■ WHAT NEEDS TO BE DONE: Go through the entries below and tally the lines containing the string "button"; report only the tally.
***** DATA SHOWN *****
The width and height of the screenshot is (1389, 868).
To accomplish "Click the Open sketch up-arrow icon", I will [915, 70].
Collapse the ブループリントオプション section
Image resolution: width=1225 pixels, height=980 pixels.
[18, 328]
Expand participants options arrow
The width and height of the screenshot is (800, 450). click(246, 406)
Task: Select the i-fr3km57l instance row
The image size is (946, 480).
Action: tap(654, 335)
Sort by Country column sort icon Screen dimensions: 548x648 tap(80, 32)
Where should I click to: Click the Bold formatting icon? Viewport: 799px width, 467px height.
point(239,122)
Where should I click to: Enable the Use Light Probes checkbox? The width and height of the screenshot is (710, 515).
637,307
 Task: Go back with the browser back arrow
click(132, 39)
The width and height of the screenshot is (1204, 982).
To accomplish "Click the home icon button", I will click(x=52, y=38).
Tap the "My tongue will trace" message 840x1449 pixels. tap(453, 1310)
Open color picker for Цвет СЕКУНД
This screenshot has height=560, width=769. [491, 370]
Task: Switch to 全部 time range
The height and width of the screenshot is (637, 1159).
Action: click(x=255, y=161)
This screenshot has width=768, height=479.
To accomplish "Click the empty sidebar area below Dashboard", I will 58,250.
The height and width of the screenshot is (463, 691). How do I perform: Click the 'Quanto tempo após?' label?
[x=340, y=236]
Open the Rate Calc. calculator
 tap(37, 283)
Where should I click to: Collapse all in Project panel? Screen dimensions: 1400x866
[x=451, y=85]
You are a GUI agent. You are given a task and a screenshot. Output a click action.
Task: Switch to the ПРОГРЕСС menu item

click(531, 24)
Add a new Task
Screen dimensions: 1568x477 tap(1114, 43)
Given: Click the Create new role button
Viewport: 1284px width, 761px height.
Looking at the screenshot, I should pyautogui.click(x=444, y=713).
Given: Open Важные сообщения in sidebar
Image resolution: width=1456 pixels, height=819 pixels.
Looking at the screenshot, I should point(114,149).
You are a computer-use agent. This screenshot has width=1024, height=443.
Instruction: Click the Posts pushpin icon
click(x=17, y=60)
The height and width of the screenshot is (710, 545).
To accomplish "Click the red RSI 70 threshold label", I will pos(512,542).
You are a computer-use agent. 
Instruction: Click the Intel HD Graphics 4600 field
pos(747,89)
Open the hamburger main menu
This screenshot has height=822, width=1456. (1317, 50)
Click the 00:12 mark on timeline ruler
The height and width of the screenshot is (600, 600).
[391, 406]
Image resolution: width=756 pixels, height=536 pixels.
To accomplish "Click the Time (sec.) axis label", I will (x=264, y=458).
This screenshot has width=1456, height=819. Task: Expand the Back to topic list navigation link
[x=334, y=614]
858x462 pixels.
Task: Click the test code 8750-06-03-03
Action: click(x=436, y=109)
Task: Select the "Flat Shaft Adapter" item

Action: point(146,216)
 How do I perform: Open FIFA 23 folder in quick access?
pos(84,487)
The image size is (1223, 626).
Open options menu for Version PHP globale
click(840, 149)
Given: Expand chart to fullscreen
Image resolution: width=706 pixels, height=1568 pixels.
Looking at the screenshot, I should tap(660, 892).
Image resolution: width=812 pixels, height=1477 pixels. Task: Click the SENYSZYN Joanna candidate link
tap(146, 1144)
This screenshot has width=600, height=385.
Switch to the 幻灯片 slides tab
*****
■ EXERCISE RESULT: 2